Adu Jotos hingga Perang Jeruk, 5 Festival Dunia Sarat Kekerasan

Berikut 5 festival budaya sarat kekerasan ternama di dunia. Apa saja?

oleh Rizki Akbar Hasan diperbarui 09 Agu 2017, 08:15 WIB
Diterbitkan 09 Agu 2017, 08:15 WIB
Semarak Bocah Nepal saat Meriahkan Gai Jatra Festival
Seorang anak Nepal meminum susu saat mengikuti Gai Jatra cow festival di Kathmandu, Nepal (8/8). (AFP Photo/Prakash Mathema)

Liputan6.com, Jakarta - Sebuah festival budaya biasanya diadakan oleh sekelompok komunitas tertentu untuk melestarikan tradisi turun-menurun yang telah berlangsung sejak ratusan hingga ribuan tahun.

Komunitas itu biasanya juga mengadakan festival guna merayakan perhelatan sakral, seperti pemujaan dewa-dewi, hari suci, atau menandai awal dari masa periode musim tertentu --musim panen, musim semi, dan lain sebagainya.

Sedangkan perhelatan lain diselenggarakan hanya sebatas untuk mempromosikan nilai-nilai budaya tertentu, seperti festival pakaian adat, rumah tradisional, atau pameran benda dan tarian kesenian.

Namun, ada pula kelompok budaya yang melaksanakan festival yang bersifat unik, eksentrik, dan sarat dengan aksi kekerasan. Pada perhelatan itu, adalah hal yang lazim bagi para individu yang terlibat untuk menghancurkan dan membakar benda, atau saling adu jotos, menendang, hingga berjibaku dengan satu sama lain.

Dari berbagai contoh, berikut 5 festival budaya sarat kekerasan yang ternama di dunia, seperti yang Liputan6.com rangkum dari Listverse.com, Rabu (8/8/2017).

1. Festival Abare, Jepang

Festival Abare (Wikimedia)

• • •

■ **Tugas 1**
Menurut artikel tentang festival sarat kekerasan, tindakan apa saja yang lazim dilakukan para individu yang terlibat dalam festival semacam itu? Sebutkan semuanya.
■ **Tugas 2**
Dari situs apa Liputan6.com merangkum daftar lima festival dalam artikel ini?
Data di bawah ini tidak ada hubungannya dengan artikel tersebut.

■ **Data Terkumpul**
• • •

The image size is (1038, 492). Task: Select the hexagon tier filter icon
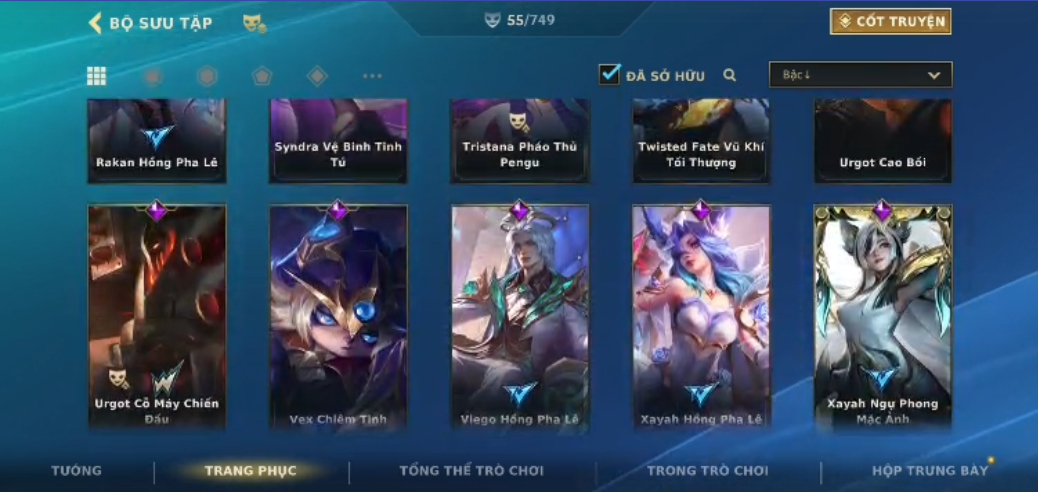[207, 76]
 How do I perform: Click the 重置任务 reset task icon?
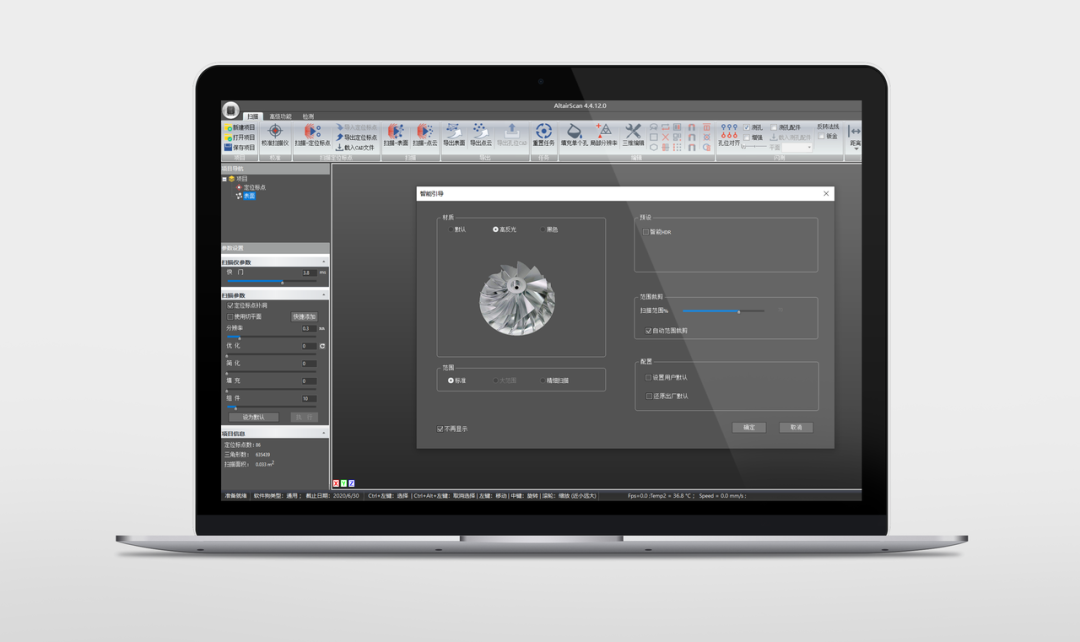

• • •

■ **Jawaban Lengkap 1**
- Menghancurkan benda
- Membakar benda
- Saling adu jotos
- Menendang
- Berjibaku dengan satu sama lain

■ **Jawaban Lengkap 2**
Liputan6.com merangkumnya dari Listverse.com.